Comments

1
Oregon leads the way. Come on, Washington. No guts, no glory! And it should be easier for us. We haven't even asked them for an income tax yet, let alone raising it.
2
Man, I wish people would get over this fixed stereotype of "WWIII"...

World War III was not a nuclear shooting war, but the Cold War, where the two major nuclear powers fought it out in an arms race and a host of proxy wars around the globe.

World War IV was (and technically, still is) the neoliberal Economic War being waged around the world to extract as much 'value' as possible out of developing countries & civilian populations, using the IMF, World Bank, "trade treaties", and other financial armed forces...

..and World War V is the "Global War on Terror", which is, in part, a special extension of WWIV because the "fear of terrorists" is being used to distract & cow the US populace so that the neoliberal Economic War can be brought back home, and 'value' extracted out of the rest of us.

Remember, "austerity" is another word for "class warfare".
3
@2: "World War IV was (and technically, still is) the neoliberal Economic War being waged around the world to extract as much 'value' as possible out of developing countries & civilian populations, using the IMF, World Bank, "trade treaties", and other financial armed forces."
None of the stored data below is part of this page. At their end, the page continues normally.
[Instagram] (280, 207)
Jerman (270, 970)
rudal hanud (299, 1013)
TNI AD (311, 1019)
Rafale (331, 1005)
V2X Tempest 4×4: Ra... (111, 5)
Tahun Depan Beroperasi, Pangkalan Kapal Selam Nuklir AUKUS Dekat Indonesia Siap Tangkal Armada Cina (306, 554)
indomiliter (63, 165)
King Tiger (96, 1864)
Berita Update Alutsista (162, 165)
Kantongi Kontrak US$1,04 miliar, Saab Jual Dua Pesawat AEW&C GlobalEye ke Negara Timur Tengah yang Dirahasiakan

That must be the reason that the rates of absolute poverty and hunger in China, India and Africa are plummeting like never before seen in history . . .

In 1970, the number in extreme poverty worldwide was 2.2-billion people. In 2000, it was 1.7-billion Today it is 700 million and declining rapidly. At the current rate of decline, extreme poverty will be nearly nonexistent in 2025. Guess we're losing that so-called "economic war."
4
Or put another way: in 1970, 60% of humans on the planet would be classified as living in extreme poverty. In 2000, it was 30%. And in 2015, that number is now 9.6%

Neoliberal economics sure seem to be doing a kickass job at eliminating extreme poverty.
5
It will go over about as well as the annual initiative for self-service gas stations.
6
Mr.Steve, can we see some citations about what "extreme poverty" is and who says now it's been eliminated?
7
Nike, welcome to the great state of Arizona, Texas, etc.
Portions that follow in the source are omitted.